[[ Input, beginning ]]

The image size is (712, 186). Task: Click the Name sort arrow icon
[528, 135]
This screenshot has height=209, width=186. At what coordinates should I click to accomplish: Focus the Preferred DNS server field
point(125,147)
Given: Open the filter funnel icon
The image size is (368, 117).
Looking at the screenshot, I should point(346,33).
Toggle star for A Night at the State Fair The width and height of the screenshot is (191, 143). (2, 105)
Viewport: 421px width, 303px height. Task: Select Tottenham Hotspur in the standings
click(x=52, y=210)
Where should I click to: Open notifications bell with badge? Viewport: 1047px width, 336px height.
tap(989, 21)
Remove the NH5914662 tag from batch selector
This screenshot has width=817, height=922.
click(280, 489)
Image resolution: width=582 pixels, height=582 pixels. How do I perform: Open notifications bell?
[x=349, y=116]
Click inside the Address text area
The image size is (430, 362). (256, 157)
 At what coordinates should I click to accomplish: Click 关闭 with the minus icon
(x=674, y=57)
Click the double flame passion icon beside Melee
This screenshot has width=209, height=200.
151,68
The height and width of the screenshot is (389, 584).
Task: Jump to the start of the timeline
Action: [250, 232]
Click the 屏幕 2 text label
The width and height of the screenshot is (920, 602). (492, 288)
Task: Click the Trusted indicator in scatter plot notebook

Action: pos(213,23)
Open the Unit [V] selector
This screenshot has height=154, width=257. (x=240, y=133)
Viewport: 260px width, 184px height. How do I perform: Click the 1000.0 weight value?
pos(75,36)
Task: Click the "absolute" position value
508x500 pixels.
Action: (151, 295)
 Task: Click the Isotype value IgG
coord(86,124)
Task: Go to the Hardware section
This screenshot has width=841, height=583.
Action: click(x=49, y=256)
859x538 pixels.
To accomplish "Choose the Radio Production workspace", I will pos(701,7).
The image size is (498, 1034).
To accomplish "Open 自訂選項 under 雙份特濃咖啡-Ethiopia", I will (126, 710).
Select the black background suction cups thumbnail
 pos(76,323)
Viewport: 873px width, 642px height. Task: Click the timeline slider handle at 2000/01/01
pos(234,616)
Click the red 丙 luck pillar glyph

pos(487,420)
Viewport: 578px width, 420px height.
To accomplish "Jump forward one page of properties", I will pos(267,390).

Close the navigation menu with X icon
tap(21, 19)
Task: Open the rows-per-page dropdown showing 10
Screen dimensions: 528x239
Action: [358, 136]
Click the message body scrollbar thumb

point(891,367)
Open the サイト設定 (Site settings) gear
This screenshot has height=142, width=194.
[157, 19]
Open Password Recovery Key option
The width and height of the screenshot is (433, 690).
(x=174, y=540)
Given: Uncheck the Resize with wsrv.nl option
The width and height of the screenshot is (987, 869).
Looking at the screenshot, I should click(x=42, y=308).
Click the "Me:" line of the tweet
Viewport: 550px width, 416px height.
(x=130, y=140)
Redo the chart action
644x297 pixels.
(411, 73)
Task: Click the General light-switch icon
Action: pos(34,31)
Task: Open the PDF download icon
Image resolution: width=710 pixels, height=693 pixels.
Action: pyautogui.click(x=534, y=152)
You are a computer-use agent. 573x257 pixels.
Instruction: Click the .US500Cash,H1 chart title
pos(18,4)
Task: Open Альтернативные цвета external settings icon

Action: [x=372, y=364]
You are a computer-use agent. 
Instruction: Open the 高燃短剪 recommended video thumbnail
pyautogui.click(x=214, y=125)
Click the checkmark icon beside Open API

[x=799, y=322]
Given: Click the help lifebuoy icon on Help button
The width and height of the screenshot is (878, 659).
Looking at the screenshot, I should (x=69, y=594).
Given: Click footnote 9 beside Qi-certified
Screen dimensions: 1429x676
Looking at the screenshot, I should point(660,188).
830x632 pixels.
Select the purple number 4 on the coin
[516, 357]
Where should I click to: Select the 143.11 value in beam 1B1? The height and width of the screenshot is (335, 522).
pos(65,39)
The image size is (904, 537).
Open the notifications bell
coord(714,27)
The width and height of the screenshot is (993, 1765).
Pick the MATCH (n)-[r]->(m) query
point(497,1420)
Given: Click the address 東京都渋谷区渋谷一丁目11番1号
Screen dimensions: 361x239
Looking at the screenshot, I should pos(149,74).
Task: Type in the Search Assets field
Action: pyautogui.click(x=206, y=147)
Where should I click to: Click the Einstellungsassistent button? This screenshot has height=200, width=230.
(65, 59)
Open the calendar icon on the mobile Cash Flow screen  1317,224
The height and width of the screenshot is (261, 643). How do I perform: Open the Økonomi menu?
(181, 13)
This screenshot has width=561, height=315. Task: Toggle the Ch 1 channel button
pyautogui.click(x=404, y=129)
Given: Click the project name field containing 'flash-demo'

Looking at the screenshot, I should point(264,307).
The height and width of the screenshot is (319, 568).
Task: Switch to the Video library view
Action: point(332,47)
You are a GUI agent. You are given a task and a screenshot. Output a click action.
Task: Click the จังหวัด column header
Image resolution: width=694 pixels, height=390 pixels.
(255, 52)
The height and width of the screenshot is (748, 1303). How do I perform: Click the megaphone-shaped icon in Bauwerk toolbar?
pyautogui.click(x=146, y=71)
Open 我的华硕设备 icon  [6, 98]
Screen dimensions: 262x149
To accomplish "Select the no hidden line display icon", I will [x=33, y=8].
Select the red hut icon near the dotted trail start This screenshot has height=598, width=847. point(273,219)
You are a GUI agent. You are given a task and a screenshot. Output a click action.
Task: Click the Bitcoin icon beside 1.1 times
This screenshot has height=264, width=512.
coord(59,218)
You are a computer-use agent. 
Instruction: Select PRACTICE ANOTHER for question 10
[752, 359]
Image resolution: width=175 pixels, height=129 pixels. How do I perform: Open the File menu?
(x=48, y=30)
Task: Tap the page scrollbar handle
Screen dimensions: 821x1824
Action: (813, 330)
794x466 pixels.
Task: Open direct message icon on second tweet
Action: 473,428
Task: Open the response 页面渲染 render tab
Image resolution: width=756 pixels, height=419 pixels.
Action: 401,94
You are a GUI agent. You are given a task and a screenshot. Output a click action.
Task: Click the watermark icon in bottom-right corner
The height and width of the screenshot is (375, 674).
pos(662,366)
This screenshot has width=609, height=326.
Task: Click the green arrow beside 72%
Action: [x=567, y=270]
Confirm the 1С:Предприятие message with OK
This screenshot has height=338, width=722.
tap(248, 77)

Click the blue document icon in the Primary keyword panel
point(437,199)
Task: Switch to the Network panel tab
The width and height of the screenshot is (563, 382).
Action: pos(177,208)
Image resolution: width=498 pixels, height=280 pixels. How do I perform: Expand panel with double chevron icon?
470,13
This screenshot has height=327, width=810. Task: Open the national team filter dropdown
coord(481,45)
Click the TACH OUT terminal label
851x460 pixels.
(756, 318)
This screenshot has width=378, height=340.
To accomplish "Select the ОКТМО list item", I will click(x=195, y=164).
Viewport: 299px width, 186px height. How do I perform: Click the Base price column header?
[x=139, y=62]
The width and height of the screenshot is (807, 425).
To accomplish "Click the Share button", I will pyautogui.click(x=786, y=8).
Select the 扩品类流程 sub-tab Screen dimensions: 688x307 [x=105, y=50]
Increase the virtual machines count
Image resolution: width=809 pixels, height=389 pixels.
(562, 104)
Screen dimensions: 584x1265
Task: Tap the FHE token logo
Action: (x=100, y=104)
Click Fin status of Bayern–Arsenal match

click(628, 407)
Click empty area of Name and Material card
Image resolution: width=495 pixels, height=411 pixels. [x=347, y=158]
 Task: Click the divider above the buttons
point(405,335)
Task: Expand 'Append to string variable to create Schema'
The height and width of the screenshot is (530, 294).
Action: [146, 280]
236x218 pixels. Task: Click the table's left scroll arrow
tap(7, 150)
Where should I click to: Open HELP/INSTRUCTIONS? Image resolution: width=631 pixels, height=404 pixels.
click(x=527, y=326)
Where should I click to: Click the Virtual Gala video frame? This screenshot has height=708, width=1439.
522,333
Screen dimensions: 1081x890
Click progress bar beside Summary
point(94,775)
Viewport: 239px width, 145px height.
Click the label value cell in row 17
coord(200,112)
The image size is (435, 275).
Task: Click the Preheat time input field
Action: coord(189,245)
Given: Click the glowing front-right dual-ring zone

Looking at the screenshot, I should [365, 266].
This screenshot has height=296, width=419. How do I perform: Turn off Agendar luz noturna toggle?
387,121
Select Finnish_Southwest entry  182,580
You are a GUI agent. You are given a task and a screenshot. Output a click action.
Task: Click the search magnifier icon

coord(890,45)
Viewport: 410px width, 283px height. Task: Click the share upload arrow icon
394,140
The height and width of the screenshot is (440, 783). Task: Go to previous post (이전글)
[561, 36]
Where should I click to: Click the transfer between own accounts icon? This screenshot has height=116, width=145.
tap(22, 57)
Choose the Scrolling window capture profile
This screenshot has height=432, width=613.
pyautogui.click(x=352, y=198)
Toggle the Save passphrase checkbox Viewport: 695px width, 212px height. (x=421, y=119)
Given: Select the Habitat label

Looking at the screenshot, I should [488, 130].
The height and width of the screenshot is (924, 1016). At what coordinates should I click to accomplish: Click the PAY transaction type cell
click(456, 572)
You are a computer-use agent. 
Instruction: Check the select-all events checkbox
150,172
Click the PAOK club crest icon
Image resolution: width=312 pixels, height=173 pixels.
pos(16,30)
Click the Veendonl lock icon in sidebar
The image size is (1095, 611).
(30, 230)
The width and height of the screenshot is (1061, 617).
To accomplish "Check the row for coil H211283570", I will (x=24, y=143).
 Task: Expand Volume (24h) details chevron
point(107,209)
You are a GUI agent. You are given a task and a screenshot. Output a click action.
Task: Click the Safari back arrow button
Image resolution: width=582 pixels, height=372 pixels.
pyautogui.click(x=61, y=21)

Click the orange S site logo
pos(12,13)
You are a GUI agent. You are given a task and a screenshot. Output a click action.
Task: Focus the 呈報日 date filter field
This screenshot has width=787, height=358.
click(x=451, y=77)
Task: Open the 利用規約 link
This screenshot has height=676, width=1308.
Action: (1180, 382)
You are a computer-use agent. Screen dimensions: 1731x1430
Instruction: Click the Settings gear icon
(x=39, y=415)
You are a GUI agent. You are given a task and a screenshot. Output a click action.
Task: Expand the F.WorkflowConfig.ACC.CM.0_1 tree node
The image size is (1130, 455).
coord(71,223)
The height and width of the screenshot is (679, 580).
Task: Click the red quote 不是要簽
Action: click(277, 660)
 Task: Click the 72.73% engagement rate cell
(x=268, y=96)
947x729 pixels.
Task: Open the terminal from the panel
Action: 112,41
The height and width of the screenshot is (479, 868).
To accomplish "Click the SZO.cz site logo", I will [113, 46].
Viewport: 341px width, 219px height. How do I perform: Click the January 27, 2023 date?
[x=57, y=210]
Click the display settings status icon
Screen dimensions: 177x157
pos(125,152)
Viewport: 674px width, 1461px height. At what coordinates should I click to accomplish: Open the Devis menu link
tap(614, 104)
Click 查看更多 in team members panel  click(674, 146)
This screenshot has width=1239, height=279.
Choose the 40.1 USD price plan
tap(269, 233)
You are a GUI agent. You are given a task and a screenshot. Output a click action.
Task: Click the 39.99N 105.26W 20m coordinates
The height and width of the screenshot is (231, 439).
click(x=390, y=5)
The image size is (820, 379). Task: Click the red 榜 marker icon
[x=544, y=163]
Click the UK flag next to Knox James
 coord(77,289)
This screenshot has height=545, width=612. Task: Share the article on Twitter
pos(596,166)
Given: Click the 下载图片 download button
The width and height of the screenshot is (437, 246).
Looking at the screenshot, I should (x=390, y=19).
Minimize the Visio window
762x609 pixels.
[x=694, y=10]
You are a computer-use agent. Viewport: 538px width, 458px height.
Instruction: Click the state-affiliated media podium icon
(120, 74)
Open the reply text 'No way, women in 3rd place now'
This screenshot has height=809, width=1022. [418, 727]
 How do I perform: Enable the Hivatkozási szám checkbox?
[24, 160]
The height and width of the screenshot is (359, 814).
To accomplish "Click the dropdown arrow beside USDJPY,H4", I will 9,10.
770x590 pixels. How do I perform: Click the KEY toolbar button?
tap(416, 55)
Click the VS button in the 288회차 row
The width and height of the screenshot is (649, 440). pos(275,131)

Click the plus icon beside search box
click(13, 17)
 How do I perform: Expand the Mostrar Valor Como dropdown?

[[ Input, end ]]

Could you output, exactly and with nothing else, the lines from the start of the records through the line containing "Given: Open the filter funnel icon"?

### Reply
The image size is (712, 186). Task: Click the Name sort arrow icon
[528, 135]
This screenshot has height=209, width=186. At what coordinates should I click to accomplish: Focus the Preferred DNS server field
point(125,147)
Given: Open the filter funnel icon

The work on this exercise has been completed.